Sekilas Sejarah Gereja Katolik Keuskupan Ruteng



Sejarah Gereja Katolik Keuskupan Ruteng diawali dengan dibaptisnya lima orang Katolik perdana asal Reo di Reo oleh Pastor  Henricus Loojmans SJ pada tanggal 17 Mei 1912. Mereka yang dibaptis: Katarina, Henricus, Agnes Mina, Caecilia Weloe, dan Helena Loekoe. Pempabtisan kelima orang ini menandai berdirinya  Gereja Katolik Keuskupan Ruteng.
Seabad usianya, Gereja Katolik Keuskupan Ruteng telah memiliki jumlah umat sebanyak  755.208  jiwa  yang  tersebar di 80 paroki, dan  terbagi dalam  2.500 Komunitas Umat Basis (KUB). Umat di atas dilayani oleh 227 imam dari pelbagia ordo dan tarekat. Perkembangan tersebut tidak lepas dari peran para misionaris, para imam projo di bawah empat kepemimpinan Uskup yang pernah menggembalakan umat Katolik Keuskupan Ruteng yakni Masa Episkopat Mgr. Wilhelmus van Bekkum, SVD  (1961-1972), masa Episkopat Mgr, Vitalis Jebarus, SVD (1973-1981), masa Episkopat Mgr. Eduardus Sangsun, SVD (1985-2008), dan masa Episkopat Mgr. Hubertus Leteng (2010-sekarang).
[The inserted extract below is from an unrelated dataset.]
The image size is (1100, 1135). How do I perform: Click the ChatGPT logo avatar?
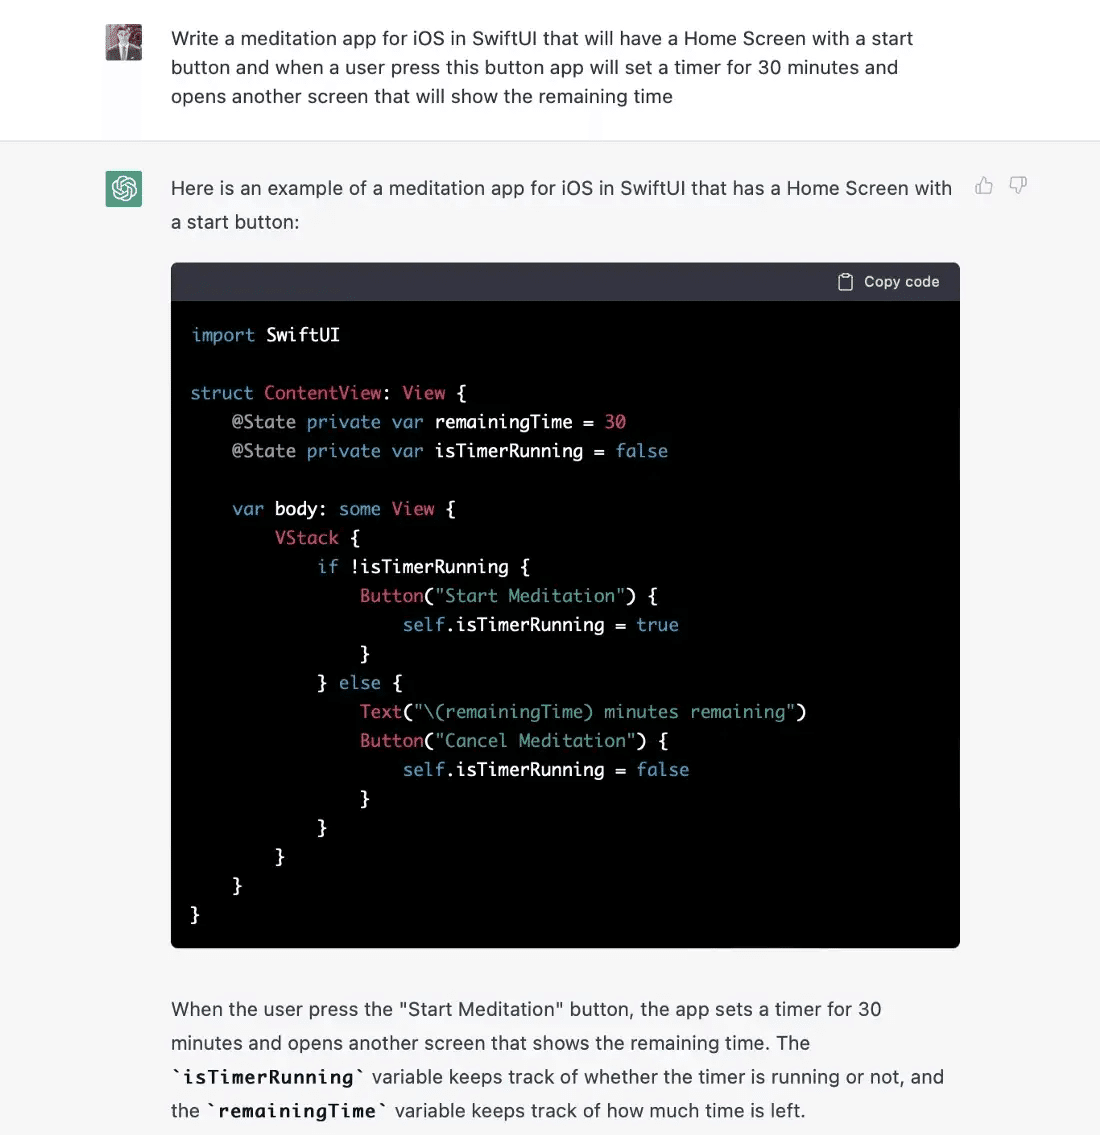tap(124, 189)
Ada beberapa momen penting selama masa Episkopat Mgr. Wilhelmus van Bekkum, SVD di antaranya adanya perubahan Vikariat Apostolik Ruteng menjadi Keuskupan tanggal 3 Januari 1961 dengan Uskup Pertama Mgr. Wilhelmus van Bekkum, SVD. Pada masa kegembalaan Uskup Van Bekkum, SVD mulai diletakkan dasar  karya inkulturasi dan secara intensif merintis kemandirian di bidang ketenagaan. Uskup van Bekkum, SVD dibebastugaskan dari jabatan Uskup Ruteng pada 31 Januari 1972.
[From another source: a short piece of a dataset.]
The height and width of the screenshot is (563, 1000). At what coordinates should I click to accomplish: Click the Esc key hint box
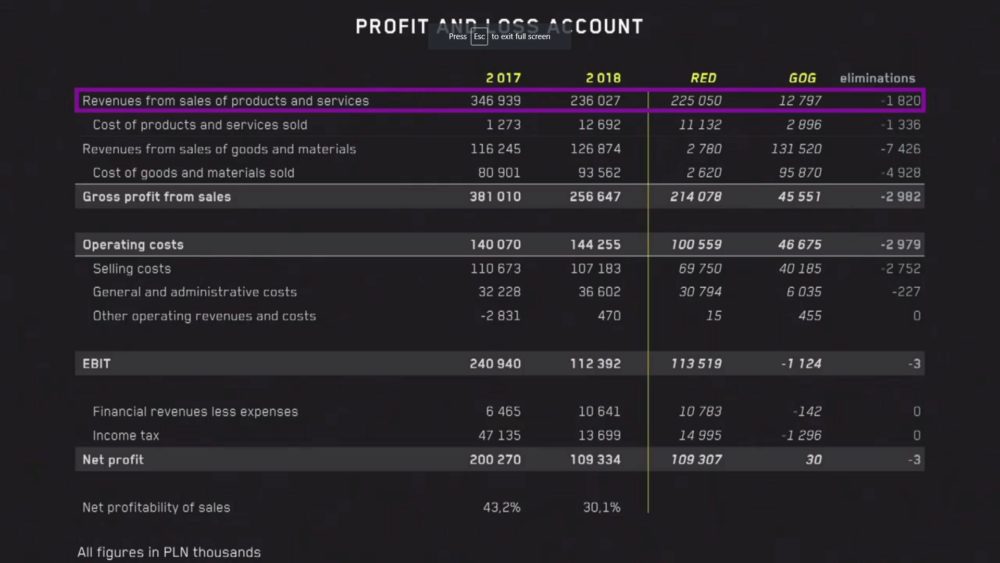[x=480, y=36]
Pada tanggal 31 Januari 1972, Pater Vitalis Jebarus, SVD diangkat menjadi Administrator Apostolik Keuskupan Ruteng. Pada tanggal 5 Mei 1973, Pater Vitalis Jebarus, SVD ditahbiskan menjadi Uskup Ruteng. Pada masa kegembalaan Uskup Vitalis,  mulai dirintis dan ditanamkan kemandirian di bidang karya pastoral untuk segala aspek: ketenagaan, iman, finansial, ide dan visi tentang Gereja mandiri.
Pada tanggal 4 Januari 1981, Mgr. Vitalis Jebarus, SVD dibebaskan dari tugas dan jabatannya sebagai Uskup Ruteng untuk kemudian diangkat menjadi Uskup Denpasar. Sejak kepindahan Uskup Vitalis, Pimpinan Keuskupan Ruteng ditangani Pater Geradus Mezenberg,  SVD sebagai Vikaris Kapitularis. Tanggal 15 Desember 1983, Pimpinan Keuskupan Ruteng dialihkan ke Romo Max  Nambu, Pr sebagai Administrator  Diosesan.
Tahta Suci Vatikan, pada tanggal 3 Desember 1984 mengangkat Pater Eduardus Sangsun, SVD menjadi Uskup Ruteng. Pater Eduardus ditahbiskan menjadi Uskup Ruteng pada tanggal 25 Maret 1985. Pada masa Episkopat Mgr. Edu pogram dan strategi pastoral Gereja terfokus pada upaya pengakaran Gereja dengan penekanan Gereja mandiri, missioner dan memasyarakat. Pada masa ini pula, ditanamkan penyatuan visi dan persepsi tentang kemandirian paroki, restrukturisasi Dewan Pastoral Paroki, penyempurnaan dan pemantapan perangkat-perangkat pastoral mulai dari Keuskupan sampai tingkat Paroki, dan beberapa karya pastoral yang mandiri, missioner, dan terintegrasi secara baik dengan masyarakat.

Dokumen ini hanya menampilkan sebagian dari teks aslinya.